Sin ir más lejos: aquí, a pocos kilómetros de donde escribo, al otro lado de este hermoso valle que sestea bajo mi ventana adormecido por el sol de julio, en la bella población de La Vila Joiosa, algo al norte de Alicante, detuvieron hace tres días un camión en el que unos desaprensivos transportaban, en un cochambroso doble fondo, a una veintena de inmigrantes traídos desde Palestina, Egipto y Argelia. No tenían ni un duro encima: habían vendido todas sus pertenencias para costearse ese viaje infernal hacia la opulenta Europa. Ahora volverán gratis a casa.

Doy por hecho que si todavía no ha habido ni una sola manifestación para protestar por esta situación, si aún nadie se ha declarado en huelga de hambre para denunciar no ya el tráfico ilegal de inmigrantes sino la desgarrada realidad social que le sirve de base, es porque el dato –ocupados como estaban los medios de comunicación en otras empresas– no ha sido suficientemente conocido, pero que, en cuanto se sepa, las calles se llenarán de miles y miles de españoles que clamarán contra ese horror, que exigirán una nueva relación Norte-Sur, que demandarán una política de inmigración solidaria, que se declararán avergonzados por el hecho de que el Gobierno de España no haya cumplido con el pacto que firmó en Río hace años, comprometiéndose a dedicar el 0,7% de su PIB a proyectos de cooperación con el Tercer Mundo. Todos alzarán entonces al cielo sus manos, millares de racimos solidarios, para demostrar que las tienen –que las tenemos– perfectamente limpias.

Será muy hermoso.

Ya nada será como fue. Porque ahora somos cientos de miles, somos millones y millones los que compartimos el común sentimiento de que la dignidad humana es un valor supremo.

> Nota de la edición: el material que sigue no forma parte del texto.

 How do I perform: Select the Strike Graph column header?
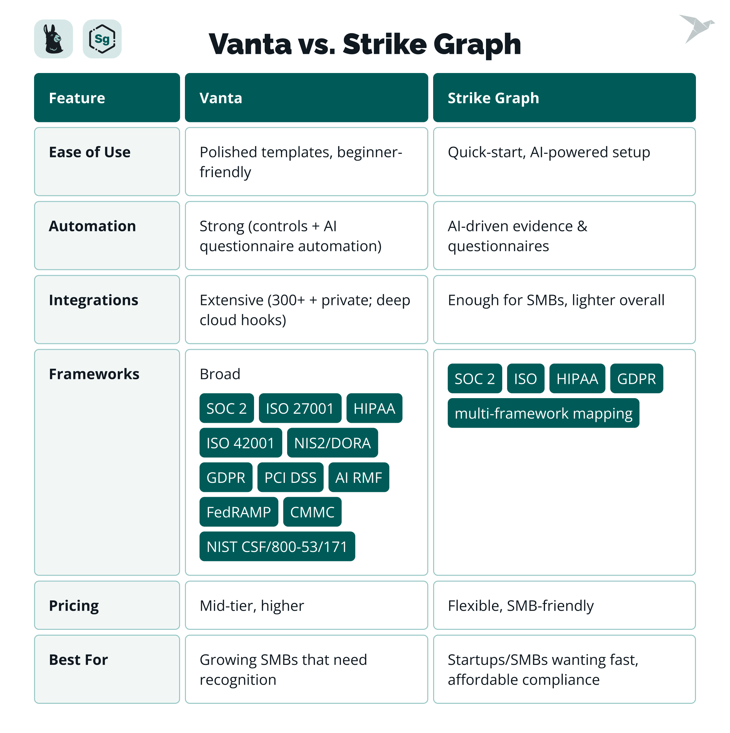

Tengo entendido que en Madrid se están organizando patrullas ciudadanas espontáneas para descubrir los talleres clandestinos en los que las mafias chinas tienen secuestrados a cientos de compatriotas suyos en zulos textiles, y que montones de jóvenes recorren las carreteras para liberar a las chavalas angoleñas, brasileñas y centroamericanas forzadas a la prostitución por cuenta ajena.

¡Tantos años pensando que éramos cuatro gatos los que nos rebelábamos contra la injusticia, los que no tolerábamos la tortura, los que no aceptábamos la insolidaridad! ¡Qué error, qué gran error mi desconfianza, mi misantropía, mi asco por los políticos profesionales y por la miserable naturaleza humana de la que se aprovechan!»

Mi amargo sarcasmo de entonces me sigue pareciendo igual de válido. Continúa siendo tan problemática la parcialidad de los objetivos mayoritarios de entonces como la de ahora.

Entonces me opuse al asesinato de Blanco. Ahora rechazo los planes que pueden conducir a la muerte no de una persona, sino de cientos de miles. Planes que se desarrollan en nuestro nombre y se financian con el dinero de nuestros impuestos.

Pero que no comparta la ideología de muchos de los que se manifiestan a mi lado no me lleva a repudiarlos y huir de ellos cual apestados. Si quieren caminar en mi misma dirección, así sea por un breve tramo, que lo hagan. Me echan para atrás quienes les cuentan milongas. Porque viven de ellas, y las explotan.

A cada palo le corresponde aguantar su vela. Yo me limito a explicar cómo y por qué aguanto la mía.